Baldwin and Skaff point to all the wasted time spent on House Bill 4011 and Senate Bill 498, dealing with the teaching and discussion of topics derived from critical race theory. The bill was watered down over time as it made its way through the session but it resulted in hours of lengthy debate only to die in the final second of the session last Saturday.
“The last thing you want to do is tell younger West Virginians that you can’t learn about this part of history or what we can or cannot teach in the classroom,” Skaff said. “Everybody is going to get this information, but we’re telling teachers you can’t talk about certain subjects? Come on.”
One of the big losses during the legislative session was House Bill 4344, the foster care bill. The bill included a foster care placement database, a data dashboard to provide greater transparency of the foster care program, and increases in pay for Child Protective Service workers. The bill was gutted by the Senate Finance Committee, while the Governor’s Office said it would allow the Department of Health and Human Resources to fund those raises by collapsing some of the more than 1,400 vacant positions within DHHR.
“It did not have the Chairman’s (Senate Finance Committee Chairman Eric Tarr, R-Putnam) support. It also didn’t have the support of DHHR,” Baldwin said. “They were very supportive when it came from the House, but when it came to the Senate they were sort of tepid in their support publicly and lobbying against it behind-the-scenes. It was a shameful moment for the legislature this session.”

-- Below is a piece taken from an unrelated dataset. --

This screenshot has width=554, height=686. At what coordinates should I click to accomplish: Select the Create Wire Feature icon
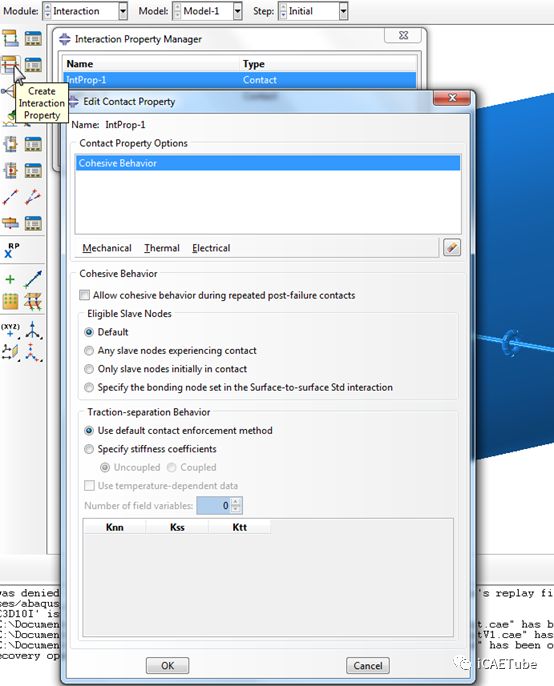(x=10, y=197)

Baldwin and Skaff said the legislative session wasn’t all bad. They supported the 5 percent average pay raise built into the budget, the bill codifying the pay raise for teachers and school service personnel, the additional $10,000 raise for West Virginia State Police troopers and certain support staff, and the proposal by Justice to allow DHHR to increase Child Protective Services worker pay.
Another bill touted as a success was Senate Bill 656, which would provide a tax credit for certain corporations with child care facilities for employees. But Baldwin and Skaff said that focus on the anti-CRT bill, bills limiting abortion access, and legislation feeding into anti-COVID-19 vaccine and mask hysteria did much damage to the state this year.

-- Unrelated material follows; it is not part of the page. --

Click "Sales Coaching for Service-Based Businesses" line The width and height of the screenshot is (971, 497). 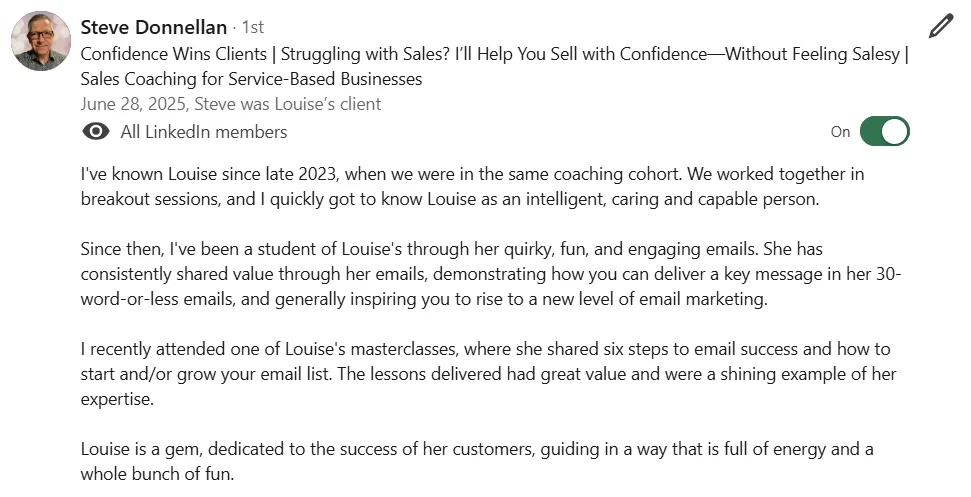pyautogui.click(x=251, y=79)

“I don’t know that we did a lot to move the needle to get people to move to West Virginia,” Baldwin said. “The Nucor announcement was a positive step in that direction, but all the time we spent on social bill just drives people away.”
“We stopped a lot more bills than went through that would have hurt a lot of West Virginians,” Skaff said. “They might have a super-majority, but it’s a good thing that the minority was there to help magnify and bring people’s attention to how bad some of these bills were.”